Despite investing in a variety of solutions, the hospital struggled to gain deep visibility into the devices on its network and understand potential risks. They needed an all-encompassing view to quickly identify unmanaged devices and deploy policy without a substantial hardware refresh.

Solution

To address these challenges, Bupa Cromwell Hospital partnered with Elisity and Medigate to develop an advanced security solution for their infrastructure management. Elisity provided identity-based microsegmentation for the existing access layer switching infrastructure, requiring no additional hardware or network downtime. The Identity Graph by Elisity created context for effective security policy management by understanding users, devices, apps, and their relationships on the network.

Medigate, on the other hand, offered award-winning device discovery and risk assessment capabilities. By integrating these two platforms, the team identified policy gaps and developed microsegmentation and least privilege access policies mapped to device classes and user groups. This integration streamlined device identification, asset management, and ongoing policy maintenance while reducing the risk of security breaches for medical and IoT devices.

Outcomes

The Elisity and Medigate joint solution significantly benefited Bupa Cromwell Hospital. It delivered real-time visibility into medical devices, assessed vulnerabilities, and provided policy recommendations for efficient enforcement by Elisity. This streamlined policy management ensured a reliable approach to infrastructure management and protected patient information.

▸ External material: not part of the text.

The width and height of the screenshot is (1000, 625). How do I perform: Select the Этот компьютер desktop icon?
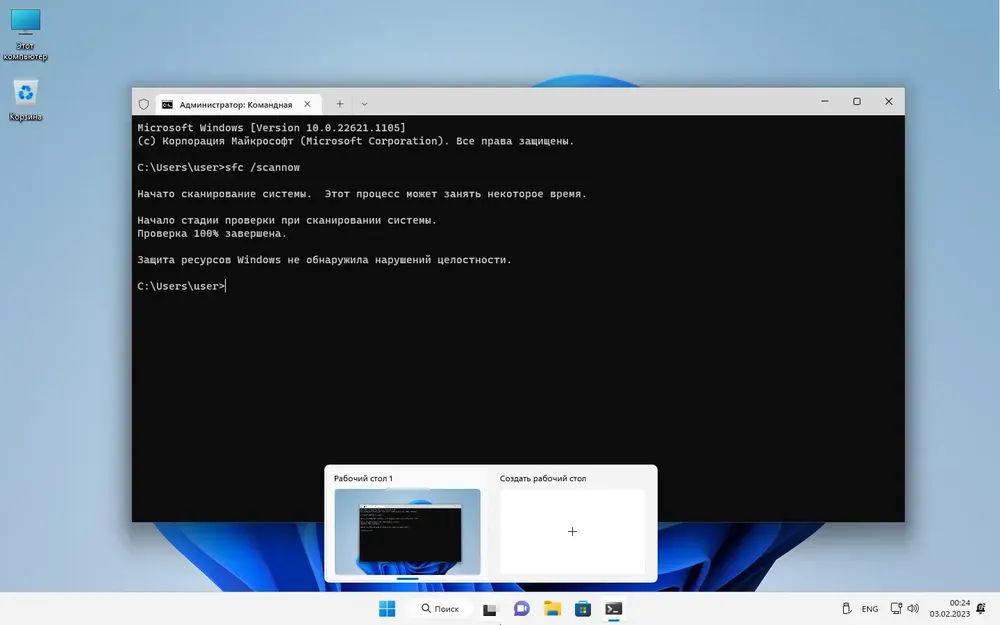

Cromwell Hospital CISO Alma Kucera reported that the implementation allowed them to manage traffic going into their medical devices and introduced layers of mitigation in defense and depth around the key risks identified.

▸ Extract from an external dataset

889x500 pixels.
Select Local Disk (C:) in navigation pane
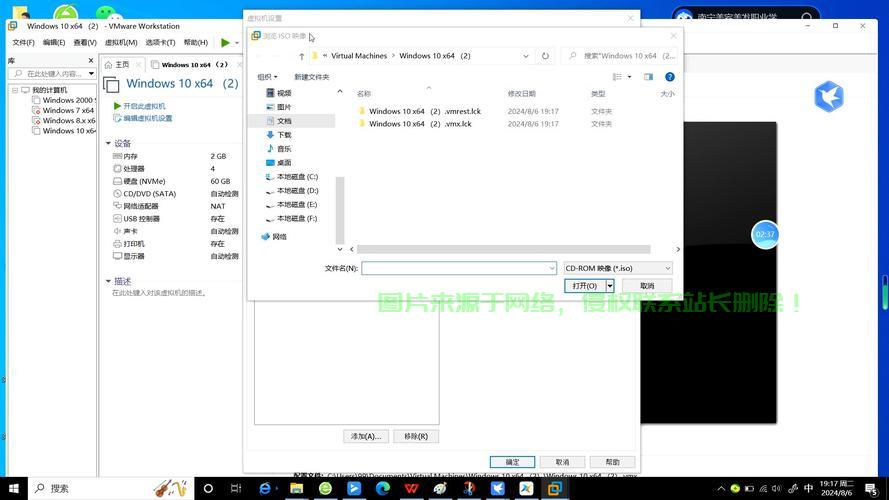click(296, 177)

According to Paul Haywood, Bupa's CISO, "In my 30 years of working in technology and security, I’ve never delivered a product into an environment and got instant benefit like we did with Elisity and Medigate."

This case study is an excellent example of how combining identity-based microsegmentation with device discovery and risk assessment capabilities can significantly improve healthcare organizations' cybersecurity posture, even in complex environments with a variety of connected and unmanaged devices.